A more common tactic is to promote high-frequency items to lure in a customer, get them to break from their routine (and their typical suppliers) for the sake of a good price, then attempt to capture more business with them. The immediate benefit is the other non-deal merchandise they purchase, and the longer-term benefit is acquainting them with the retailer's inventory of goods, such that the customer forms a positive impression and returns to purchase regularly.
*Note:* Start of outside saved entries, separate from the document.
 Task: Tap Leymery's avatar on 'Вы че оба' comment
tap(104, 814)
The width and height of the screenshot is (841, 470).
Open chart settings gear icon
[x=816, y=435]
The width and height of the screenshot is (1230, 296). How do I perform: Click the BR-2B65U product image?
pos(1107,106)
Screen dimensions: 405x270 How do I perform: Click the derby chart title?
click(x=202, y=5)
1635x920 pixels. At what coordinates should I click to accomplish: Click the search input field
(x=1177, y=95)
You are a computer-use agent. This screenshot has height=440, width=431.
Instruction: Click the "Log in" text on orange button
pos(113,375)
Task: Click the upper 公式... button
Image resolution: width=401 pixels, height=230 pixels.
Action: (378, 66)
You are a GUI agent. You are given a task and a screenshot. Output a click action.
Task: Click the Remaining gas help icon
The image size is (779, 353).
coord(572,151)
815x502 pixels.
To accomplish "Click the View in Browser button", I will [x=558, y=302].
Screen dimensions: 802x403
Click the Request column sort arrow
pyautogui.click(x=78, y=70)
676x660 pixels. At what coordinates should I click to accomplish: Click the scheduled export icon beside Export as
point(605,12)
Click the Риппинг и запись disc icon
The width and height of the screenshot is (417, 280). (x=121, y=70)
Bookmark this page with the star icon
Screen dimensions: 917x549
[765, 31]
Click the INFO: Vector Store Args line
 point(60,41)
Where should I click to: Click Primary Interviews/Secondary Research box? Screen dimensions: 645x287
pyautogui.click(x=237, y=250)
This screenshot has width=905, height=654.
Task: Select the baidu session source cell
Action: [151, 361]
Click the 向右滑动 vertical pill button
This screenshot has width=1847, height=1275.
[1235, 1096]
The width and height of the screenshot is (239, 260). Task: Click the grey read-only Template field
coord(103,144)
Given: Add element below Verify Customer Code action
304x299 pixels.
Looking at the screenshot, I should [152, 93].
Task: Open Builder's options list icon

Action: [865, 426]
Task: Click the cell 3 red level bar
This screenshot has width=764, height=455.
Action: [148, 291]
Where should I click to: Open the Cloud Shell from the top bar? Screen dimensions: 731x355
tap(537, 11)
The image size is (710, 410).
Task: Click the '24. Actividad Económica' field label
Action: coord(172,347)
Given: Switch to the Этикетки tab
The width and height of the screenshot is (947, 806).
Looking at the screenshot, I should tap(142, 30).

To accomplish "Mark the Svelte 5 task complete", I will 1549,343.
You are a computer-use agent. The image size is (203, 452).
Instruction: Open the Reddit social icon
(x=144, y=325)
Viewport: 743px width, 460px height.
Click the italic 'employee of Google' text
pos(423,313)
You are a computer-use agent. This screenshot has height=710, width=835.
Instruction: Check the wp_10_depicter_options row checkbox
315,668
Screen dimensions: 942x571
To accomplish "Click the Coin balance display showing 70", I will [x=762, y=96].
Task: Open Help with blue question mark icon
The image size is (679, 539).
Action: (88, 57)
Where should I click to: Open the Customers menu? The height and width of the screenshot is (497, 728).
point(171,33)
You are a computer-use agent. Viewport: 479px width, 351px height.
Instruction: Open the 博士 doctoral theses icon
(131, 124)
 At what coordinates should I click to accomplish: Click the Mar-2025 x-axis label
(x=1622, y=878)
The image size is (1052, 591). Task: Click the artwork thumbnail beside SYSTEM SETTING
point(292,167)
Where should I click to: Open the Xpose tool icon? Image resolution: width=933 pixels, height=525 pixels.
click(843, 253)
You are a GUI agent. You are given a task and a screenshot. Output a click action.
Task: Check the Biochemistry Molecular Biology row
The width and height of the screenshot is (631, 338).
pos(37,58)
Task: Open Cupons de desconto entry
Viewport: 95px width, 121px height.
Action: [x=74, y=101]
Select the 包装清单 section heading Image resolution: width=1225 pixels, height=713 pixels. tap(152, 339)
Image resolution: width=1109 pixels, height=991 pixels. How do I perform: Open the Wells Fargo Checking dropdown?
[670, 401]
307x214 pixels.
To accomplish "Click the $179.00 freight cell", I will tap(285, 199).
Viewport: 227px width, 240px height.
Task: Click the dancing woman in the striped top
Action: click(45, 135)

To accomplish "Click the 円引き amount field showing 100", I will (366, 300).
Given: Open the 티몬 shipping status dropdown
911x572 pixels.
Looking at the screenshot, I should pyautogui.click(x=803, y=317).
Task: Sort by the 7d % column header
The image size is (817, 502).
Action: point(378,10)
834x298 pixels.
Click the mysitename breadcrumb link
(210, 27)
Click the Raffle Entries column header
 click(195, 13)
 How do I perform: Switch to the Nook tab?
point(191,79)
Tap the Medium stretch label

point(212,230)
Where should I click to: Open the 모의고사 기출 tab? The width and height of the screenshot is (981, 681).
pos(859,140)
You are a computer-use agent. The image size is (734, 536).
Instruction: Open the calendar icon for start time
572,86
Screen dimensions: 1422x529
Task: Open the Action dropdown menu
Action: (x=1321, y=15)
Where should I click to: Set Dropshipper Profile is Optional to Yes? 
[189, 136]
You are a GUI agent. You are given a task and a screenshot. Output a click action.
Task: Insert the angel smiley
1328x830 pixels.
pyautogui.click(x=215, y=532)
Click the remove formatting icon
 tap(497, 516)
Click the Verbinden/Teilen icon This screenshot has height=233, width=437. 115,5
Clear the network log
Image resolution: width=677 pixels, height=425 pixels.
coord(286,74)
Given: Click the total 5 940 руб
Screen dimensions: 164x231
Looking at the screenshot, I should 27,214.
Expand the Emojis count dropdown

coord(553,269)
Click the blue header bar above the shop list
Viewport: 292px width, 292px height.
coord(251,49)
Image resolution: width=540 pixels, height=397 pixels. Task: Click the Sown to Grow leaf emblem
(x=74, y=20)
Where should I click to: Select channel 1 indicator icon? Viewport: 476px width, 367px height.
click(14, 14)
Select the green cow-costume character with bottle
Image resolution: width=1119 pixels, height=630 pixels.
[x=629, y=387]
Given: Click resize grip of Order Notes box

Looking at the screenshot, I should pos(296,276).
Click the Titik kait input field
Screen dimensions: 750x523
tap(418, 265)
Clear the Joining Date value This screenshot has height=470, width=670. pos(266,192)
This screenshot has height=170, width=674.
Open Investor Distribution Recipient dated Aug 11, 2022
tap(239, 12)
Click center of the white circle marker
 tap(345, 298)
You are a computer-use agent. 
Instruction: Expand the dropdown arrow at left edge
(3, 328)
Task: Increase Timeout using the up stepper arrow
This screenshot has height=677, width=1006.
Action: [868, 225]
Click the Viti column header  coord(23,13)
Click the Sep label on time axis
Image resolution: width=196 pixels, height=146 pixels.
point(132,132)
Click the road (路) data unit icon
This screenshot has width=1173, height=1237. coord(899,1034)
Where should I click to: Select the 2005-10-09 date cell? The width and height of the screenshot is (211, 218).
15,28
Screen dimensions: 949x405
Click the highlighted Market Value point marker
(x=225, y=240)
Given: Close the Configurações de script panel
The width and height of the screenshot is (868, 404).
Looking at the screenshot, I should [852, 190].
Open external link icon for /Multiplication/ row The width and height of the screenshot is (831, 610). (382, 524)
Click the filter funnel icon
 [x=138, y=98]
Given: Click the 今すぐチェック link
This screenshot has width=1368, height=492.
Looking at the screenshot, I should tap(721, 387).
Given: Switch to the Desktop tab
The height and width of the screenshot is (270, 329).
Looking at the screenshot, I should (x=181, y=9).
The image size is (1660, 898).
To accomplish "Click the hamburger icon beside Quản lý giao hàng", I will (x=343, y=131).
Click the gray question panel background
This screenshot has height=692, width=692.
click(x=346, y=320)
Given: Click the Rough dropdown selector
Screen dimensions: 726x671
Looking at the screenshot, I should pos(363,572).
The author notes that a card program, which identifies the customer at the point of sale, is essential to being able to measure the effect of loyalty programs. He suggests that you must ensure rewards are tied to card usage only, not trip frequency or spend in general (EN: this doesn't make sense to me, as the card is the means to measure frequency and volume of sales - so tying rewards to "card usage" without either of those other metrics seems bizarre. Maybe this is true of a store credit card, as I don't see it being germane to the loyalty card that is not a method of payment.)

Credit and Discount Cards

The author asserts that "many retailers" have store-branded credit cards (EN: I suspect this to be a trend that has largely passed) that have a dual function: not only do they serve as a method of payment, but they also enable the retailer to track card use.

This does add some complexity, as there is interplay between the amount of business a customer gives to a store and the amount of that business they charge to the store card. That is, some of your store's best customers may not use your store card at all, and those that do may not use it for all of their purchases. So it is impossible to accurately determine, based on branded card data alone, the purchasing behavior of an individual customer.

Ideally, analytics are based on 100% of consumer transactions, and the lower percentage of transactions that are tracked, the less accurate the conclusions based on that data.

The "standalone" card that customers use will generally capture more business: the customer may pay with any tender they desire, and use the card to earn discounts and rewards. Where a store offers both a credit and discount card, it seems a good practice to make a single card serve both purposes, but this comes at a loss because a customer will be reluctant provide the card if they intend to use a different method of payment.

Loyalty Segments: Develop Them Early

Segmentation divides a body of customers into groups of people with similar behaviors, for the purpose of more precisely targeting marketing messages. The more granular the segmentation, the more specific your appeal to each customer, and the more you can allocate budget to the most productive segments.

Returning to an earlier notion: not every customer is a good customer. You certainly want to keep the 30% of customers who provide 70% of revenue. You may wish to develop other customers in that direction. But there is invariably a number of customers to whom you should be indifferent (the occasional buyer who is highly unlikely to become a frequent customer), and others whom you should shun (cherry-pickers who damage your profitability)

The author mentions a system of decimal segmentation, which considers the top 10%, next 10%, and so on in terms of the profit (not just revenue) they provide to the store. The top groups are to be maintained, the next group is to be developed, the next to be regarded with indifference, and the last to be regarded as a nuisance. Exactly where the breaks occur will depend on a store's specific numbers.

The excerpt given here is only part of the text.